MFC中的CArchive（1）

1.先贴上该类:

class CArchive
{
protected:
enum SchemaMapReservedRefs { objTypeArrayRef = 1 };
enum LoadArrayObjType{ typeUndefined = 0, typeCRuntimeClass = 1, typeCObject = 2 };
public:
// Flag values
enum Mode { store = 0, load = 1, bNoFlushOnDelete = 2, bNoByteSwap = 4 };


CArchive(CFile* pFile, UINT nMode, int nBufSize = 4096, void* lpBuf = NULL);
~CArchive();


// Attributes
BOOL IsLoading() const;
BOOL IsStoring() const;
BOOL IsByteSwapping() const;
BOOL IsBufferEmpty() const;


CFile* GetFile() const;
UINT GetObjectSchema(); // only valid when reading a CObject*
void SetObjectSchema(UINT nSchema);


// pointer to document being serialized -- must set to serialize
//  COleClientItems in a document!

◆ ◆ ◆ ◆ ◆ ◆ ◆

任务 A:
根据关于 MFC 中 CArchive 类的文本，回答下列问题：
(i) 构造函数中参数 nBufSize 的默认值是多少？
(ii) 枚举 Mode 中 load 的值是多少？
(iii) GetObjectSchema 的注释说明它仅在什么情况下有效？
任务 B: 请原样输出关于 MFC 中 CArchive 类的文本中的一段，从“CFile* GetFile() const;”开始，到“in a document!”结束。
后附数据用不上。

数据部分:
◆ ◆ ◆ ◆ ◆ ◆ ◆

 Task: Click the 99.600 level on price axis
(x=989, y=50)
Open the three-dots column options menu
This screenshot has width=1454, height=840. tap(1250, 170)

◆ ◆ ◆ ◆ ◆ ◆ ◆

练习输出 A:
(i) 4096
(ii) 1
(iii) 仅在读取 CObject* 时有效。

练习输出 B:
CFile* GetFile() const;
UINT GetObjectSchema(); // only valid when reading a CObject*
void SetObjectSchema(UINT nSchema);


// pointer to document being serialized -- must set to serialize
//  COleClientItems in a document!